** START OF Reading text **

Three interesting cases were Kim, Shelley and Ron. Kim had ratings of High to Very High for all characteristics including tutoring skill but was not motivated to teach mathematics. (She was no longer tutoring students in the following year.) Apart from reasonably good knowledge of 2- and 3-digit numbers and a perfect attendance record, Shelley rated Very Low initially on all characteristics and of all the IEWs, Block A had the greatest positive impact on Shelley. (Shelley had left Woorabinda by the time of Block B and has not returned in the 12 months since.) Ron was an interesting case as he had the lowest attendance but was rated as 3.5 on final tutoring skills. Ron, however, had Very High affects and beliefs with respect to mathematics tutoring allied with High mathematics and pedagogy knowledge.

Block B – Attendance and characteristics

Block B of the Train a Maths Tutor Program ran for one week (four days) only so is not seen to have the significance of Block A. However, changes in characteristics were identifiable across the week. This section provides attendance details (Section 4.5.1), IEWs’ ratings of the Program and self ratings with respect to characteristics (Section 4.5.2), changes in characteristics (Section 4.5.3), and a summary of findings (Section 4.5.4).

4.5.1 Attendance

Eight IEWs attended all or part of the training and development sessions in Block B. Table 18 shows their attendance across Block B, indicating attendance by a tick, absences by a cross, and absences due to personal or contextual circumstances by shading. The table shows that, excluding the shading, attendance was almost 80%, and 88% (if Shane who came for the first day only is not included).

** END OF Reading text **
** START OF Supplied material **

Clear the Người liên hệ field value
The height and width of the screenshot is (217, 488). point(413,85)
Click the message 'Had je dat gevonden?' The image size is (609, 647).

** END OF Supplied material **

**Job**:
Answer these from the text about the maths tutor program:
1. What was Kim not motivated to do?
2. How many days did Block B run?
3. How many IEWs attended all or part of the Block B sessions?

**In response**:
1. Teach mathematics.
2. Four days.
3. Eight.